For example, while the drive shaft 52 may rotate between about 100 to about 600 revolutions per minute (r.p.m.), the sleeve 60 may rotate less than about 2r.p.m. Thus, the sleeve 60 is substantially non-rotating relative to the drive shaft 52, and thus is referred to herein as a substantially non-rotating or non-rotating sleeve, regardless of its actual rotational speed. In some cases, the biasing element 62 may be supported by a spring element (not shown), such as a coil spring or a spring washer (e.g., a conical spring washer), to engage the formation, even when the biasing element 62 is not actively powered.
In one embodiment, the biasing element 62 (or elements) is configured to engage the borehole wall and provide a lateral force component to the drive shaft 52 through the bearing 61 to redirect the drive shaft 52 and the drill bit 54. One or more biasing elements 62 are coupled to the non-rotating sleeve 60 to apply a relatively static force to the borehole wall (also referred to as "pushing the bit") or to deflect the drive shaft 52, thereby causing the direction of curvature of the rotating drive shaft 52 to produce a steering direction (also referred to as "pointing the bit").
Because the non-rotating sleeve 60 rotates significantly slower or not at all relative to the formation 16, the biasing element 62, and thus the force applied to the borehole wall, has a direction that changes relatively slower than the faster rotation of the drive shaft 52. This allows the force applied to the borehole wall to maintain the desired steering direction with much less variation than if the biasing element 62 were rotated with the drive shaft 52. In this way, the power required to achieve and/or maintain the desired steering direction is significantly lower than in systems in which the biasing element 62 rotates with the drive shaft 52. Thus, utilizing the non-rotating sleeve 60 allows the steering system to operate with relatively low power requirements.

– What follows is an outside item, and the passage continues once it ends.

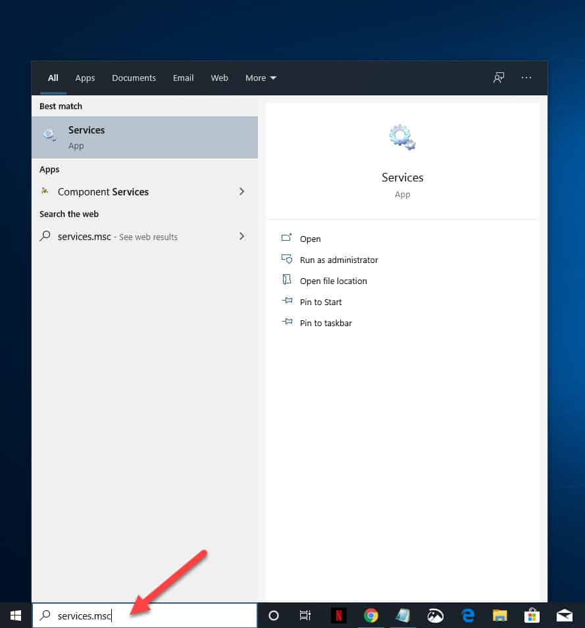Expand Component Services chevron arrow

(x=242, y=191)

The sleeve 60 may be a modular component of the guide assembly 50. In various aspects, the sleeve 60 may be installed on and removed from the guide assembly 50 without having to electrically disconnect the sleeve or otherwise affect other components of the guide system. Additionally, the sleeve 60 also includes one or more modules 64 configured to enclose or house one or more components to facilitate the steering function. Each module 64 is mechanically and electrically independent and modular in that the modules 64 may be attached to and removed from the sleeve 60 without affecting the modules 64 or components in the guide assembly 50.

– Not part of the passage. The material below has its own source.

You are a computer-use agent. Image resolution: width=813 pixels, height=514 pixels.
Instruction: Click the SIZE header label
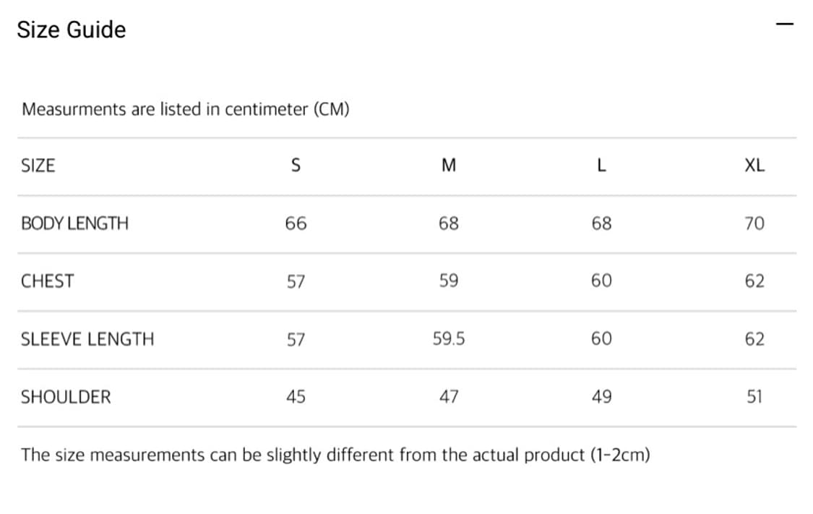click(38, 166)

For example, each module 64 includes mechanical attachment features such as clamping elements (not shown), e.g., means for thermal clamping, means including shape memory alloys, press-fit means, or taper fit means, or screw holes 66 that allow the module 64 to be fixedly connected to the sleeve 60 with a removable securing mechanism such as screws, bolts, threads, magnets, or clamping elements (e.g., mechanical clamping elements, thermal clamping elements, clamping elements including shape memory alloys, press-fit elements, taper fit elements, and/or any combination thereof). Further, in another example, module 64 may be fixedly connected to sleeve 60 using a removable fixation mechanism, such as screws, bolts, threads, magnets, or clamping elements (e.g., mechanical clamping elements, thermal clamping elements, clamping elements including shape memory alloys), press-fit elements, tapered fit elements, or any combination thereof, without any non-removable fixation elements.
Each module 64 may at least partially enclose one or more biasing elements 62 and may include one type of biasing element 62 or multiple types of biasing elements 62. It is noted that each module 64 may include a respective biasing element 62 and associated controller, allowing each biasing element 62 to be operated independently.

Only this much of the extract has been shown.